Kavli Affiliate: Philip Starr
| Authors: Jin-Xiao Zhang, Clay Smyth, Md Fahim Anjum, Yue Leng, Andrew D. Krystal, Philip A. Starr and Simon Little
| Summary:
Sleep disturbance is involved in the progression of neurodegenerative diseases, but the neurophysiological mechanisms remain unclear in humans. We recorded sleep at home using portable polysomnography for multiple nights in patients with Parkinson’s disease implanted with sensing DBS, capturing intracranial neural signals from both the basal ganglia and motor cortex. We found that longer duration and shorter latency of rapid eye movement (REM) sleep predicted reduced next-morning neural signatures known to be pathological, including resting beta oscillations and hyper-neural connectivity between basal ganglia and motor cortex. Moreover, within REM sleep, stronger cortical delta activity particularly predicted reduced pathological neural signatures. Computational modeling of the evoked potential response in the basal-cortical circuit revealed that REM delta activity was associated with not only the amplitude of the evoked response, but also its natural oscillatory and decaying properties, suggesting REM sleep-mediated neural plasticity. The anti-relationship between delta activity and morning pathological neural signals was found to be primarily driven by the amplitude of delta waves, and less by their occurrence rate. In addition, as the REM sleep percentage and REM delta power increased in later hours during sleep, their protective effects also increased. Overall, our findings highlight the potential protective roles of REM sleep and its associated slow-wave activity in the neurophysiological health of Parkinson’s disease.

Aim of the exercise ::
For each statement, answer yes or no according to the summary on REM sleep in Parkinson's disease, and quote the words of the summary that decide it. 1. The patients' sleep was recorded in a sleep laboratory. 2. Longer REM sleep predicted stronger resting beta oscillations the next morning. 3. The link between delta activity and morning pathological signals depended more on the amplitude of delta waves than on how often they occurred.

Dataset ::
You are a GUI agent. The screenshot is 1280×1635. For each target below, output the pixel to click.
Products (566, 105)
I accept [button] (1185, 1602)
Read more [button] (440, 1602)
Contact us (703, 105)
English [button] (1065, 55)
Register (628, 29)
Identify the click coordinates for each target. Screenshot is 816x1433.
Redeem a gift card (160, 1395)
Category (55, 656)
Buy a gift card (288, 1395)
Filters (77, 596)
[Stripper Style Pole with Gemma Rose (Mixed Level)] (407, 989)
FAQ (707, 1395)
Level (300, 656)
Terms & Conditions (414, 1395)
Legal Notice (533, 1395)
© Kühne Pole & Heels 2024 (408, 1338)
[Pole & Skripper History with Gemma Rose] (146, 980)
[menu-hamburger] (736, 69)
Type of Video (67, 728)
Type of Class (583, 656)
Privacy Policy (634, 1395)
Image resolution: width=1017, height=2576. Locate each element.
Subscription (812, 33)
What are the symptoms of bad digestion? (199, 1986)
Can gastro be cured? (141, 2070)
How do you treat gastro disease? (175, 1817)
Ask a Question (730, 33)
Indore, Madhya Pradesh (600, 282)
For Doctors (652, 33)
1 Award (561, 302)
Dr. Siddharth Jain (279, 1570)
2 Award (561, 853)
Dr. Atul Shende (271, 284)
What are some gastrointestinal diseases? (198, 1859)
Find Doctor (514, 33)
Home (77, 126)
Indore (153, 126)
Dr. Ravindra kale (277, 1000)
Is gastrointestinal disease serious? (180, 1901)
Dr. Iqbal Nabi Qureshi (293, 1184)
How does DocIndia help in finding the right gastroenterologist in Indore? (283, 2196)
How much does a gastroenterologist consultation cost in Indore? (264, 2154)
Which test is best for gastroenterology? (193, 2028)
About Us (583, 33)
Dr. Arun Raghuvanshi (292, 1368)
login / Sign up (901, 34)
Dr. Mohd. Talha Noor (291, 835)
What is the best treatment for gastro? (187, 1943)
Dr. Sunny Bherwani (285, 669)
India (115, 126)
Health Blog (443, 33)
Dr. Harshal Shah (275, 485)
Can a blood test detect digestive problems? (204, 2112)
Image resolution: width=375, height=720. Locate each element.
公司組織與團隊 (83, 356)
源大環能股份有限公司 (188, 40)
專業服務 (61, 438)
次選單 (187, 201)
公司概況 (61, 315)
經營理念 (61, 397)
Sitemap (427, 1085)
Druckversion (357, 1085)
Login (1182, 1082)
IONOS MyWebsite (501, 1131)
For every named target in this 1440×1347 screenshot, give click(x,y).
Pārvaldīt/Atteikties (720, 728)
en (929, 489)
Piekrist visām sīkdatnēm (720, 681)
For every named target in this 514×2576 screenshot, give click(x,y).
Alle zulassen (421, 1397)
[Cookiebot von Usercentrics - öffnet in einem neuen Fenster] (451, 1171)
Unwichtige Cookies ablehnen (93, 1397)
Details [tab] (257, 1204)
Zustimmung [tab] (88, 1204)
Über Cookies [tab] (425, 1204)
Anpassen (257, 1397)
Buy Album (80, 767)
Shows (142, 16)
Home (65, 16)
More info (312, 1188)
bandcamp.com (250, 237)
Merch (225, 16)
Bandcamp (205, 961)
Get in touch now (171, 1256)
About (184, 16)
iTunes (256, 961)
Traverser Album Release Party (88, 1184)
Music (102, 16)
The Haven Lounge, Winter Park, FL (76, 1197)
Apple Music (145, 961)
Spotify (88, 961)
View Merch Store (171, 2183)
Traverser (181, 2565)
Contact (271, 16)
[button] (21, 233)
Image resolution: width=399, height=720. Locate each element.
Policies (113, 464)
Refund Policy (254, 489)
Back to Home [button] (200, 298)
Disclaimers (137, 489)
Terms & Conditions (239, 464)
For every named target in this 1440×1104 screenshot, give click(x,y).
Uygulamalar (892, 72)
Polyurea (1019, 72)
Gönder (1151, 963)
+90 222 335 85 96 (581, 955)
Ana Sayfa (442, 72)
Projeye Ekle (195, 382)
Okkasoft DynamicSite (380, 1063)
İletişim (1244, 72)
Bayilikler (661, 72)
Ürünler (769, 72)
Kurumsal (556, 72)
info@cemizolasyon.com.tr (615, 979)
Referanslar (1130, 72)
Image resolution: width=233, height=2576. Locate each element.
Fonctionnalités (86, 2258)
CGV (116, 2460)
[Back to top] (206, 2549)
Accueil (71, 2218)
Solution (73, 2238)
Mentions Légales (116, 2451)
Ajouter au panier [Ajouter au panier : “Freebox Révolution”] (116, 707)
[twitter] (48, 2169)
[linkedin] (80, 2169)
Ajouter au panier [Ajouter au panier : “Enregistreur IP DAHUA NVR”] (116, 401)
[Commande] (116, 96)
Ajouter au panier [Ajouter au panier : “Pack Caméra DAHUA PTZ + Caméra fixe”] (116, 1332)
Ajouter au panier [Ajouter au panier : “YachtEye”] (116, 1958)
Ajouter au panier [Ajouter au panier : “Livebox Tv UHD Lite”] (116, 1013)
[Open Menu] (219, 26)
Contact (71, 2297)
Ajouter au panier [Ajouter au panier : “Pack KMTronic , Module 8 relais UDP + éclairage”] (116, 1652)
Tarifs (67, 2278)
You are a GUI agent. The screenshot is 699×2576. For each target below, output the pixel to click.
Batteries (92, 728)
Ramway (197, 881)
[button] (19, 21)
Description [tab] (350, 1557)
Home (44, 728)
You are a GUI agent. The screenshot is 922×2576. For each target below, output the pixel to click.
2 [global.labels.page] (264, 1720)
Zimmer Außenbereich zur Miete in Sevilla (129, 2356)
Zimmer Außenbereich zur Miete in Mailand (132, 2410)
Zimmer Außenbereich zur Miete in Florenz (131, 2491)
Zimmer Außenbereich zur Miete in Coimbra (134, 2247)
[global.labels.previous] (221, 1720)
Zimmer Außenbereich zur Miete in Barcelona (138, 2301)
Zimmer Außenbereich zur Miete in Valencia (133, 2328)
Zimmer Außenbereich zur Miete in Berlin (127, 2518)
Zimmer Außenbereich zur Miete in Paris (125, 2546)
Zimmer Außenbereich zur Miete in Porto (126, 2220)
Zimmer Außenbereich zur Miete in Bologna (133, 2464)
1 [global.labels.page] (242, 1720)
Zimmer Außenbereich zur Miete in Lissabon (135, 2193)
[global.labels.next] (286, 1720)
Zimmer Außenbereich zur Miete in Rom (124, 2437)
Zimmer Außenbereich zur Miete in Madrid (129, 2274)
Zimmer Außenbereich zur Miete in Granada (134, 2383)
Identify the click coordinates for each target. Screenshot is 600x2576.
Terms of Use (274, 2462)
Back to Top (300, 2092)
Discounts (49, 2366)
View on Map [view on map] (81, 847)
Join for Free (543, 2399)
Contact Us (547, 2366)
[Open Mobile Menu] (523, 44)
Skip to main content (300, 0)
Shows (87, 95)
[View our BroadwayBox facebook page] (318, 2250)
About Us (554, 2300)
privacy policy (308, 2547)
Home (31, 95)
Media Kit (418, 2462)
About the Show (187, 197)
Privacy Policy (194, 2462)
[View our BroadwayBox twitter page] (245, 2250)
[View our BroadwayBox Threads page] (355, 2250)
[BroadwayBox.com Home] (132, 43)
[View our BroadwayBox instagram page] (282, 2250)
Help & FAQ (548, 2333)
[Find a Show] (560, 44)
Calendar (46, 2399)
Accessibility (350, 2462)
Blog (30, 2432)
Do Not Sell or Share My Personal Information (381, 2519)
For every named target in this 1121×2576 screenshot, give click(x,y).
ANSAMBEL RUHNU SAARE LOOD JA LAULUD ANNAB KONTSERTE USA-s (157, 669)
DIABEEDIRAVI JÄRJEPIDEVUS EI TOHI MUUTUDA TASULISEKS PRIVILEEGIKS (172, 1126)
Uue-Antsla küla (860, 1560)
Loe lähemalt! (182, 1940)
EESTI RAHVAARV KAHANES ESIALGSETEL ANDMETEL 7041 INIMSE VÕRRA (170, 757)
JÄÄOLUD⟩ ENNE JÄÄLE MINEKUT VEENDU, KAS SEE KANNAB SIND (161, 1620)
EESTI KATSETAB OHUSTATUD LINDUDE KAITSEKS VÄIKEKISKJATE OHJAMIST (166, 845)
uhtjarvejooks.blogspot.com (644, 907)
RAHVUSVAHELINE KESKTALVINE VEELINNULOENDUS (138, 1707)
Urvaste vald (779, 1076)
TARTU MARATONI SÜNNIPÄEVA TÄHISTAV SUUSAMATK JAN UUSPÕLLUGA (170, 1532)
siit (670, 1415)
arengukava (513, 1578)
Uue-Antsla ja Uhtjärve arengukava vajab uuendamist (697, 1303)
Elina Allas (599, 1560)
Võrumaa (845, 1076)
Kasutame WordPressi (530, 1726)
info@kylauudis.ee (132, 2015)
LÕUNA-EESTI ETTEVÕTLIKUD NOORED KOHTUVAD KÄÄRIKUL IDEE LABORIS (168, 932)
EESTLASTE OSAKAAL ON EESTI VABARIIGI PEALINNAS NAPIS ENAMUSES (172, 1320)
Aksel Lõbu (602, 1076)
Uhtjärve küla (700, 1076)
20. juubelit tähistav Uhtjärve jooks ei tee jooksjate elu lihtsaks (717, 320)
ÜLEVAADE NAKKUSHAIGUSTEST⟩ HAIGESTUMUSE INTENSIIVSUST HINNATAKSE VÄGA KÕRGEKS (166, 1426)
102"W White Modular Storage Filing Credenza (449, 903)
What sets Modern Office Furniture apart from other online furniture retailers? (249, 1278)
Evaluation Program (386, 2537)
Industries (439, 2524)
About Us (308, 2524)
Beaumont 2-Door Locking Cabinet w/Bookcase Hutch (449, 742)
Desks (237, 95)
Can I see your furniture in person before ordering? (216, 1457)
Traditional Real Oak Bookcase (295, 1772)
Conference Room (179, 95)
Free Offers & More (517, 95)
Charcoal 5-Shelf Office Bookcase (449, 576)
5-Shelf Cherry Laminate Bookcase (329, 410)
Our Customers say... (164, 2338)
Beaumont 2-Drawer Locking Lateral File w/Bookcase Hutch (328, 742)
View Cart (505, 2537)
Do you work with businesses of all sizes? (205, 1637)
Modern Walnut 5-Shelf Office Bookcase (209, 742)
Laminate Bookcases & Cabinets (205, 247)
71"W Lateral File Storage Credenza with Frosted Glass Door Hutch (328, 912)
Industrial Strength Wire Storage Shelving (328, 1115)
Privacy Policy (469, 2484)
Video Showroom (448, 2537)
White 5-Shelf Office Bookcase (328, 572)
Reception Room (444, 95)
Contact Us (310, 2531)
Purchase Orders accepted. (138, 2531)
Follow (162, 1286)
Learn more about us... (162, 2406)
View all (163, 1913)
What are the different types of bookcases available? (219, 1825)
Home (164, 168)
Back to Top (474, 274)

Answer for the task ::
1. No: "We recorded sleep at home using portable polysomnography"
2. No: "longer duration and shorter latency of rapid eye movement (REM) sleep predicted reduced next-morning neural signatures known to be pathological, including resting beta oscillations"
3. Yes: "primarily driven by the amplitude of delta waves, and less by their occurrence rate"